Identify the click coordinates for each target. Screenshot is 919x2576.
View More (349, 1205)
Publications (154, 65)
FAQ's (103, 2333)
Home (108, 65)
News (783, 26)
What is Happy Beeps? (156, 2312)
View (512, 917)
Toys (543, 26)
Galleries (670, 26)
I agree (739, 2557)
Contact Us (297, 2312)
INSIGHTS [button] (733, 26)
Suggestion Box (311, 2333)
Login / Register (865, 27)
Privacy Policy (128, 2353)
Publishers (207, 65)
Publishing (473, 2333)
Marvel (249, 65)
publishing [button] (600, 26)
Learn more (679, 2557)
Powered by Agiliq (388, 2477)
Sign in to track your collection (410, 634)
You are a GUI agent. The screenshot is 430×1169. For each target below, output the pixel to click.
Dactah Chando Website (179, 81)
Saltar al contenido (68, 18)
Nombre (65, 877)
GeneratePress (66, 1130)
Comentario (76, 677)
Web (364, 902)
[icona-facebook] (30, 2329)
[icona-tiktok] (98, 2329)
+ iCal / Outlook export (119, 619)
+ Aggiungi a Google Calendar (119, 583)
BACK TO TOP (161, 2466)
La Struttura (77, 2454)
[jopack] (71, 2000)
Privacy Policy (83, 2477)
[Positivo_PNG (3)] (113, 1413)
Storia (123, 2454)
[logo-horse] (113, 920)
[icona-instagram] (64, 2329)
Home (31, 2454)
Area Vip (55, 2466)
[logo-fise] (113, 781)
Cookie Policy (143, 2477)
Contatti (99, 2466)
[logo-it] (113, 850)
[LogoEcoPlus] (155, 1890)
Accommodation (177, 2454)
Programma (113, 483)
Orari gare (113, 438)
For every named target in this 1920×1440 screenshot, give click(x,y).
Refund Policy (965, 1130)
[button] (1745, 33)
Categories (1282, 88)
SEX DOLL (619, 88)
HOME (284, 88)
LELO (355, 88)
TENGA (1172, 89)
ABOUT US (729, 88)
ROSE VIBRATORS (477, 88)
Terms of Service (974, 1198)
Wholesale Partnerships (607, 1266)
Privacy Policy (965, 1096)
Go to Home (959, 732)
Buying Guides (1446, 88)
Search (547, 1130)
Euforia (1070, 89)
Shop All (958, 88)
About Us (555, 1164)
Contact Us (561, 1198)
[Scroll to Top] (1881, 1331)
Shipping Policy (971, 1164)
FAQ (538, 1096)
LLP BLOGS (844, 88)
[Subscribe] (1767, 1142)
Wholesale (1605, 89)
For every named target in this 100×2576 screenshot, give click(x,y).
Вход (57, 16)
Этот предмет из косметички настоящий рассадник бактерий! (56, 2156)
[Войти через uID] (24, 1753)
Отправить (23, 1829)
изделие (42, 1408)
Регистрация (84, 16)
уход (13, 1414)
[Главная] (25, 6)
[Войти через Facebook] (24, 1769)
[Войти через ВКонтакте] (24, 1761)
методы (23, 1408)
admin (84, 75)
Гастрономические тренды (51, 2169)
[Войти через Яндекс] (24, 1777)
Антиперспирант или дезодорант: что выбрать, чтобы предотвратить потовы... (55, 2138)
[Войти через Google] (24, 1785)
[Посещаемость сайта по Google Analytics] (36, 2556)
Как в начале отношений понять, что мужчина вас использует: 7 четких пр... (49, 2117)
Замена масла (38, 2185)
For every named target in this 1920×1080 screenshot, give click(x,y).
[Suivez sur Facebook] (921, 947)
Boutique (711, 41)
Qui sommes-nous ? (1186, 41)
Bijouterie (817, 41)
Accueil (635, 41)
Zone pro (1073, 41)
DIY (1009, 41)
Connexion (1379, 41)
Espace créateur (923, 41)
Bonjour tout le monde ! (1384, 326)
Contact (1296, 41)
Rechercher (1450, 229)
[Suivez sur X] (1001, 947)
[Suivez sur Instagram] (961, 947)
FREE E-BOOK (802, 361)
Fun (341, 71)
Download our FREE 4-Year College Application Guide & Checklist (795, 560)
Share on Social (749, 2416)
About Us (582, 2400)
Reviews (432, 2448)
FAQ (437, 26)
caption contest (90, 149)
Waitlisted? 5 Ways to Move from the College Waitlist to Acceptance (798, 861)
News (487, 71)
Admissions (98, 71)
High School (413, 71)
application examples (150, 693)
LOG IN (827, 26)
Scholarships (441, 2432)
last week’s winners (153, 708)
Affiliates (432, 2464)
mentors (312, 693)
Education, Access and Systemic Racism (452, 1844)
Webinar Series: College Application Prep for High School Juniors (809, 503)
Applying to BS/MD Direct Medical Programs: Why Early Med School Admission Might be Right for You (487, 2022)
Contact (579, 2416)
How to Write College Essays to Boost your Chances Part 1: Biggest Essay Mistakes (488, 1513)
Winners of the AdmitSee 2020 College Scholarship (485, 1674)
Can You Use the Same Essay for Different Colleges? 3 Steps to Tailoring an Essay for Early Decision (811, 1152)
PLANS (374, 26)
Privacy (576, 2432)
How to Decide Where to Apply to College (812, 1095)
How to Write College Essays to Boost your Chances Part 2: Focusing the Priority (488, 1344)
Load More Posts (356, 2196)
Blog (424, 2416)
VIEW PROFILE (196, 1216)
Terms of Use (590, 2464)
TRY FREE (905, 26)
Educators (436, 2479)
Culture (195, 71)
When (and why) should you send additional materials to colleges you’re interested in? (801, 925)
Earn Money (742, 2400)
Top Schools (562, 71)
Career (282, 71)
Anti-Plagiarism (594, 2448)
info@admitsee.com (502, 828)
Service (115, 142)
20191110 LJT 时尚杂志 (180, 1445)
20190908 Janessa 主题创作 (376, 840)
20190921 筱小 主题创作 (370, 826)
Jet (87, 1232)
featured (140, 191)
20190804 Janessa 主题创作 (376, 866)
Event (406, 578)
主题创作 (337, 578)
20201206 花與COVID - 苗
__________________________________________________
**Work task**
Gather each line from the entries above that includes the word "Suivez".

**Response area**
[Suivez sur Facebook] (921, 947)
[Suivez sur X] (1001, 947)
[Suivez sur Instagram] (961, 947)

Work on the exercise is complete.